Introduction: contract management – a global context


The concept of trade is a characteristic unique to the human species. With each advance in human communications, the complexity of trade has increased1.

It is this growth in complexity that drove the need for contracts, as a written record to ‘memorialize’ the negotiation that had taken place and which committed the parties to some future exchange of value.

Over time, the knowledge gained from past transactions led to a body of experience which became enshrined in laws or customs, influencing the process by which trading relationships were formed, the parties involved in their formation and the means by which they were recorded.

Today, we are at the beginnings of a new era for communications – a world connected via electronic networks that allow unparalleled speed, enabling relationships to be formed and managed in ways that were never previously envisaged. It is the unknown nature of this networked world that represents a new level of complexity for society as a whole, but especially for the politicians who are charged with its regulation and the business leaders who must navigate through the risks and opportunities that it represents.
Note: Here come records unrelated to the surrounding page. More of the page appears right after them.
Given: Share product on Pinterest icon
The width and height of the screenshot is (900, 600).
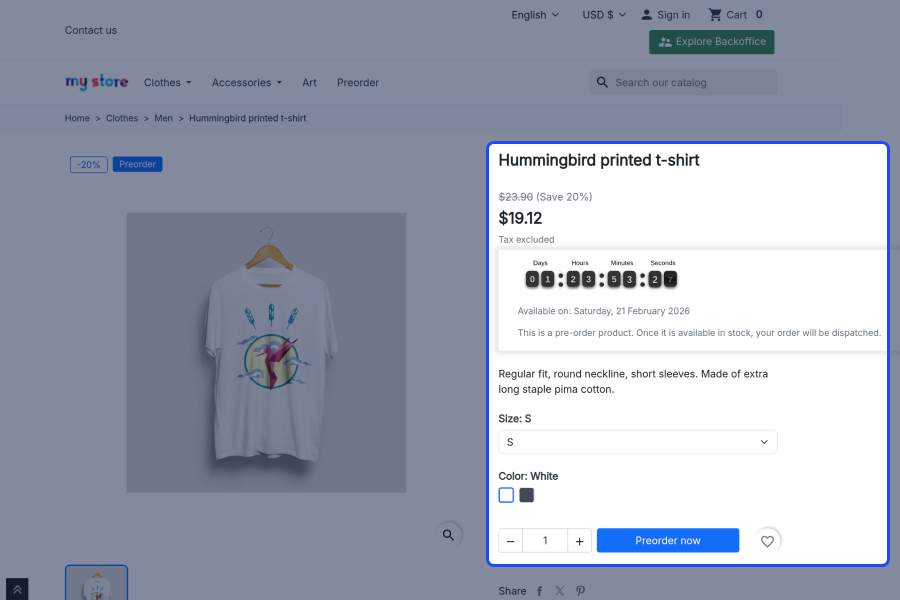Looking at the screenshot, I should pyautogui.click(x=580, y=591).
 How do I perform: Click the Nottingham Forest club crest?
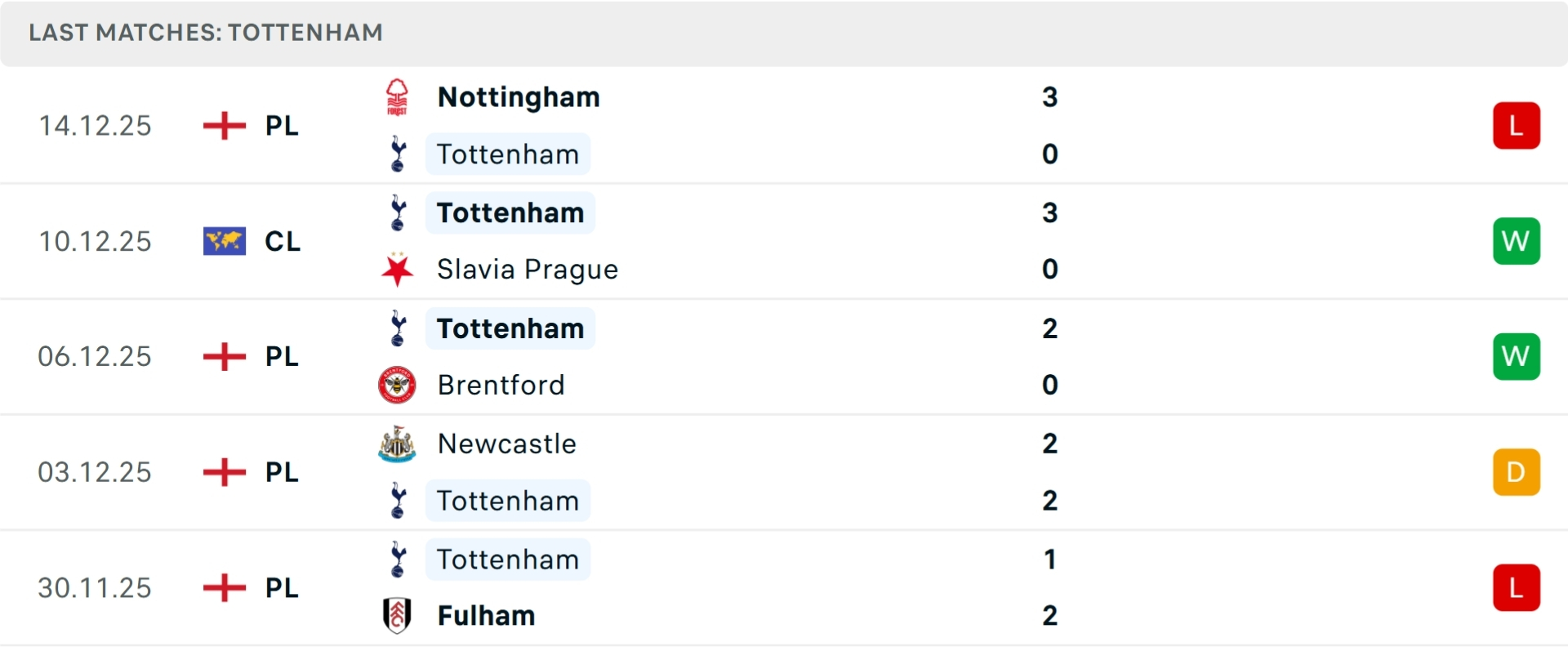pos(398,96)
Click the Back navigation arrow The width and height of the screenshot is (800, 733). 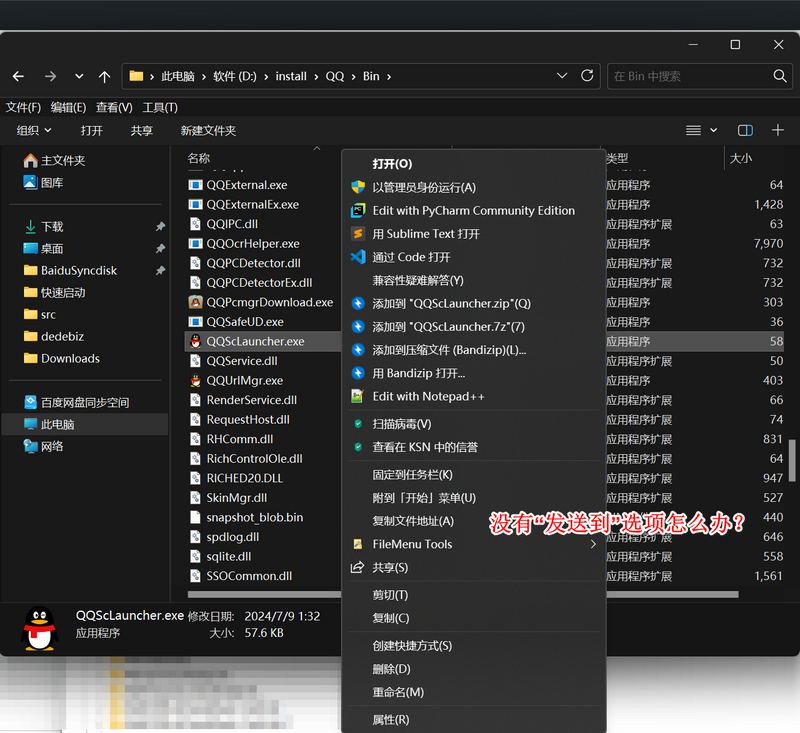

A survey by IBM Corporation2 revealed that 79 percent of Chief Executive Officers (CEOs) see ‘increased global complexity’ as a major challenge over the coming years. Of course, mastering complexity has been a key trait of humanity over the centuries, but at this time it has taken on a new intensity. At its heart, according to these CEOs, is the difficulty created by ‘the growth of interconnections and interdependencies’. What do they mean by this – and how does it relate to the world of contract management?

1.1      The challenge of choice


Globalization has driven a massive expansion of choice, in particular in the world of trade. Whether as a buyer of goods and services or as a seller, there are few corners of the world where it is no longer possible to find a trading partner. For some, this means new markets; for others, it may mean access to new resources, improved skills, or lower cost supplies. The problems that come with this explosion of choice are many. For example, how do you assess which options are best? How long will that assessment take you? What risks may be associated with your choice – and how do you find out about them? And at the same time as one business is on this journey of discovery, so are its competitors – are they moving faster, or smarter? Will they innovate before me? Do you any longer know who your competitors are – who may emerge from parts of the world where you did not previously play?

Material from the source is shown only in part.